It's worth noting that Guido van Rossum, creator of Python, is working at Dropbox on this project, and that Mypy is funded primarily by Dropbox (I think).
I'm glad that they are doing it, because it's contributed hugely to the Python ecosystem -- especially making it easier for other companies to make the switch to Python 3.
I highly recommend mypy for new and current python3 users. It's one of the biggest and best reasons to be using python3 (not that you should need any more :) )
I've never used mypy and I used Python a lot until I recently got my first job.
It kind of looks like a band-aid. Could you elaborate on why I would use, say, mypy as opposed to Golang if I don't need the benefits of a scripting language?
edit: I can understand why mypy would be useful to refactor an existing (large) project to bring forth type safety guarantees as you go forwards, but surely for new projects there are other languages of choice if type safety is what you want?
At work, we have much smaller codebases that have fractional FTEs allocated to their ongoing maintenance. In spite of the difference in scale, my experience is similar to what was described in the article. Because we had focused on getting the unicode to work right in those old code bases, we had good test coverage for those features as a result.
The other common legacy problems to address were:
- Other implicit encode/decode behaviors in py2 that need to be explicit in py3
- Old 'print' and 'except' statements not valid in py3, easily rewritten
- Implicitly relative 'import' statements not valid in py3, rewritten with a little care
- Arithmetic needing a change to the '//' operator for integer division
- Waiting for py3 support in all third-party dependencies
- Dealing with restructuring in standard lib packages and in upgraded third-party libs w/ py3 support
As I reviewed the techniques for straddling py2 and py3, I was displeased with how many seemed to involve a third dialect which was not really idiomatic py2 nor py3, particularly for the unicode/bytes handling. Many third-party libraries and frameworks also made different choices for how they handled this. Trying to integrate those approaches looked to produce even uglier code.
Also, some of our code had evolved since the Python 2.2 days and had accumulated cruft to import and wrap multiple generations of older standard lib and add-on packages which we have not cared about for 5+ years. The additional package restructuring in py3 would have made this even more bizarre. I wanted to see the code reset to use standard libs where possible and cull these legacy third-party dependencies. I also wanted the code to become more idiomatically py3, so whoever visited it for future maintenance would not need to work so hard to understand it.

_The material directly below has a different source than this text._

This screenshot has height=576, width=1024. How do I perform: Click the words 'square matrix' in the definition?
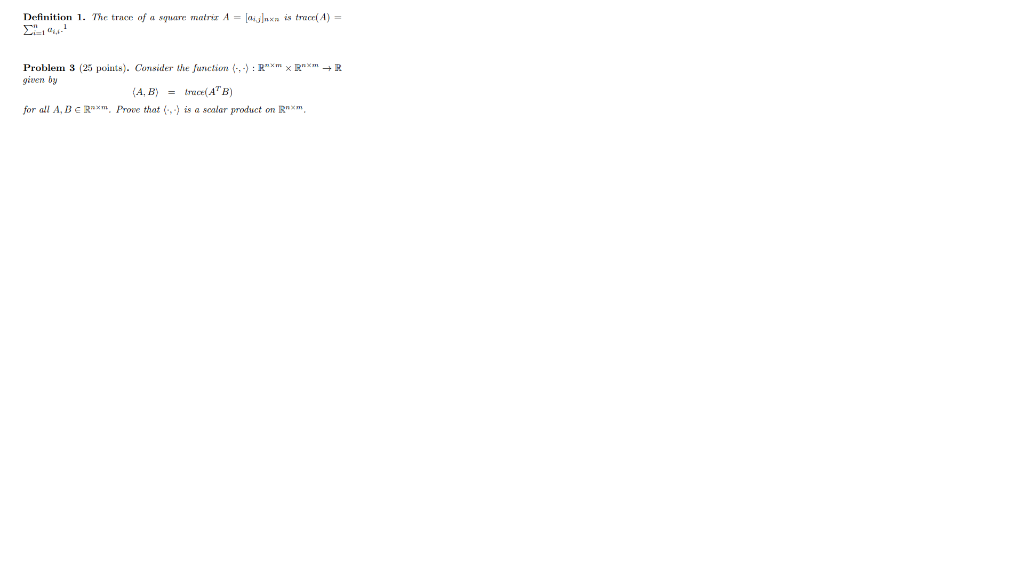click(x=189, y=18)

So, we chose a clean break where we finally clean up and modernize the code to py3-only without the added burden of supporting py2 deployments from the same code. The declared 2020 deadline helped this decision. We branched our repos and worked on py3 ports and integration testing in parallel while continuing to run py2 in production. We declared a feature freeze on the py2 code, so we would not have a merging nightmare later, and so that we could use that as pressure to prevent procrastination on scheduling the flag day where we merge PRs and convert all our repos to a py3-only worldview.

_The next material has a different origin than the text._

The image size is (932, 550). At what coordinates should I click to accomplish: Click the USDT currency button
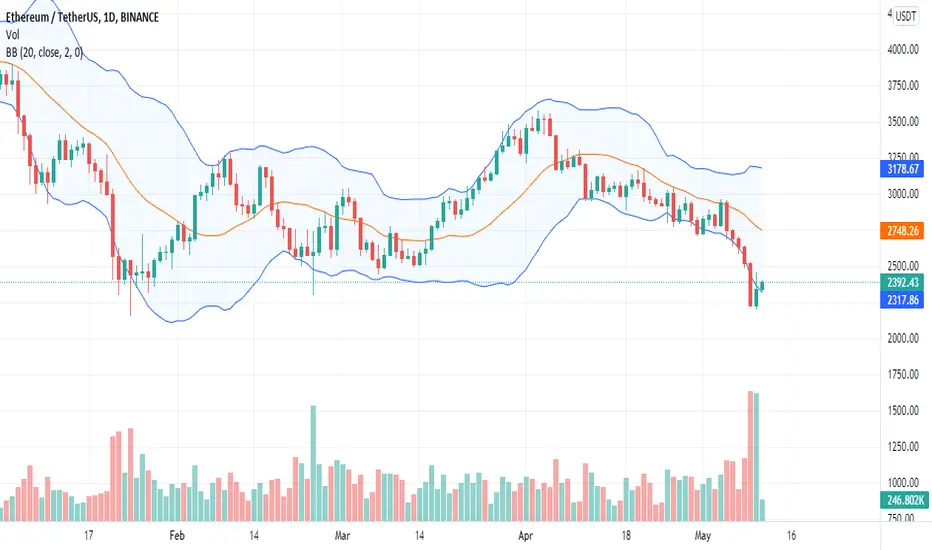(906, 16)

It has to find and diff files, coordinate a very reliable file upload of many files, as fast as possible. It has to understand enough about the content of those files to be able to do useful things with them. It has to reliably update itself again and again, from possibly very old versions, it has to communicate with an ever changing API. It has to have enough analytics in it to support product development, error reporting, understanding how users use it, how the product needs to evolve over time. It needs to integrate deeply with all major OSes.
...I'm sure I've missed some things. 1 million lines of code sounds like the right ballpark to me though.
It is a good question, and I am glad you asked as many new python developers hear this advice from Zed.
I think in 2019 there is no question that you should be using python 3. Zed seems to be personally offended by both how the transition was handled and some of the design choices in python 3, but I think he is doing his readers a disservice if he is still recommending python 2 today.
> That "learn python the hard way" guy says don't use python 3
They are wrong. There is no good reason to start with Python 2 for new projects. The reasons people stay on 2.x are institutional inertia and legacy code. A hello world program has none of these problems.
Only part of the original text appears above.